The girl's father was also a proficient musician and, more importantly for
Strauss, the music teacher of the Emperor Franz Josef and his brothers.
Constanze's mother, too, was well connected at Court, for as Vienna's most
imaginative milliner, she frequented the apartments of the Hofburg and the
palaces of the nobility. The influence which the youngster's parents exercised
at Court had earlier been recognised by Johann Strauss Father, who had
dedicated his Flora-Quadrille (op. 177, 1845) to the 9-year-old Constanze.
The
younger Johann's acts of allegiance eventually reaped their reward and, without
his having to make further formal application, he was entrusted with the
conducting of ball music at the Imperial Court during the carnival of 1852, at
first sharing these duties with the elder Philipp Fahrbach.
Having
achieved his goal, Johann Strauss was to become a familiar figure at dance
entertainments within the Hofburg, and for a Chamber Ball there - the first of
the year - on 11 January 1860, he wrote his frolicsome Kammerball-Polka. The
work was heard publicly at the Strauss benefit balls in the Sofienbad-Saal (13
February) and the Sperl (20 February), and was among thirteen new works by
Johann and Josef to feature in the annual "Carnival Revue" (Volksgarten,
26 February) of their new dances composed for the Fasching celebrations just
passed.

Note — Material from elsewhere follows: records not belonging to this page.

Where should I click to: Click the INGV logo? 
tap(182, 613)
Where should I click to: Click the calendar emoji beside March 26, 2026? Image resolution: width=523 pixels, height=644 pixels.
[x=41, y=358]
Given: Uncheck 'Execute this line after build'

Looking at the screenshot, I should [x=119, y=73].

The polka was published by Carl Haslinger on 18 March 1860.
Inexplicably the piece has failed to hold its place in concert repertoire, but
was rescued from obscurity by Antal Dorati who appropriated its first and
second themes (1A & 1B) for his Strauss pastiche ballet of 1940, Graduation
Ball, where they may be heard at the start of the 'Grand Gallop' (No. 12).
Attaque
Quadrille (Attack Quadrille) op. 76
On
15 September 1850 the Wiener Zeitung announced that five new compositions by
Johann Strauss had just been issued by his publisher Pietro Mechetti:
Lava-Ströme Walzer (op. 74), Sophien-Quadrille (op. 75), Attaque Quadrille (op.

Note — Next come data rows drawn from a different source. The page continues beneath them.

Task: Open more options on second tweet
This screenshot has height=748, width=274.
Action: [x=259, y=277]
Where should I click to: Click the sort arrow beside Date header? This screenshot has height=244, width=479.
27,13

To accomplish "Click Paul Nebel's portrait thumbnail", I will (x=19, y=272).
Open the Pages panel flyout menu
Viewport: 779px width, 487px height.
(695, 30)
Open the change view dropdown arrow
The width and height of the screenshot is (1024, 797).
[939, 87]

76), Wiener Garnison Marsch (op. 77) and Heiligenstädter Rendez-vous Polka (op.
78). Although each was advertised as being available in editions for piano,
violin and piano and full orchestra, orchestral parts for the march and both
quadrilles never appeared. The Marco Polo 'J. Strauss Junior Edition' therefore
presents these works in especially prepared authentic arrangements.
The
Attaque Quadrille poses a problem for the Strauss researcher. The composition
appears to date from the winter of 1849-50 and was presumably written for the
1850 Vienna Carnival. In the absence of definitive press reports, however,
opinion is divided as to the exact date and venue of the quadrille's first
performance. According to the much respected musicologist, the late Professor
Dr Max Schönherr, the work was Johann's dedication piece for the "Grand
National Ball for the Opening of the Carnival", held in the Sofienbad-Saal
on 13 January 1850. If this was indeed the case then it follows that Strauss
conducted the premières of two new quadrilles on that evening: the Sophien-Quadrille
(op. 75, Volume 26 of this CD series) and the Attaque Quadrille. It would have
been highly improbable for Johann to give the première of two new quadrilles at
one event. Furthermore, the première of the Sophien-Quadrille was highlighted by
the press both before and after the ball, while no reference was made to the
Attaque Quadrille. Thereafter, it is in vain that one searches the columns of
daily newsprint for mention of the Attaque Quadrille - until reaching an
advertisement in the Fremden-Blatt on 15 March 1850. The programme of an
"Extraordinary Musical Festival Soirée in the Sperl (for the benefit of an
ailing citizen of Leopoldstadt)", to be conducted by Johann Strauss
"in person" on 16 March, lists the Attaque Quadrille as the tenth of
eighteen items. The work is described neither as receiving its première nor
even as "new" and it must therefore have been given its first
performance considerably earlier.
Perhaps
a solution to 1he problem lies in the martial title of the Attaque Quadrille.
On 12 January 1850 the Wiener Allgemeine Theaterzeitung published the carnival
calendar of events to be held in the Sofienbad-Saal. Amidst the entries one
reads: "From 23 January, each Wednesday 'Mars Balls' (Homage to the army.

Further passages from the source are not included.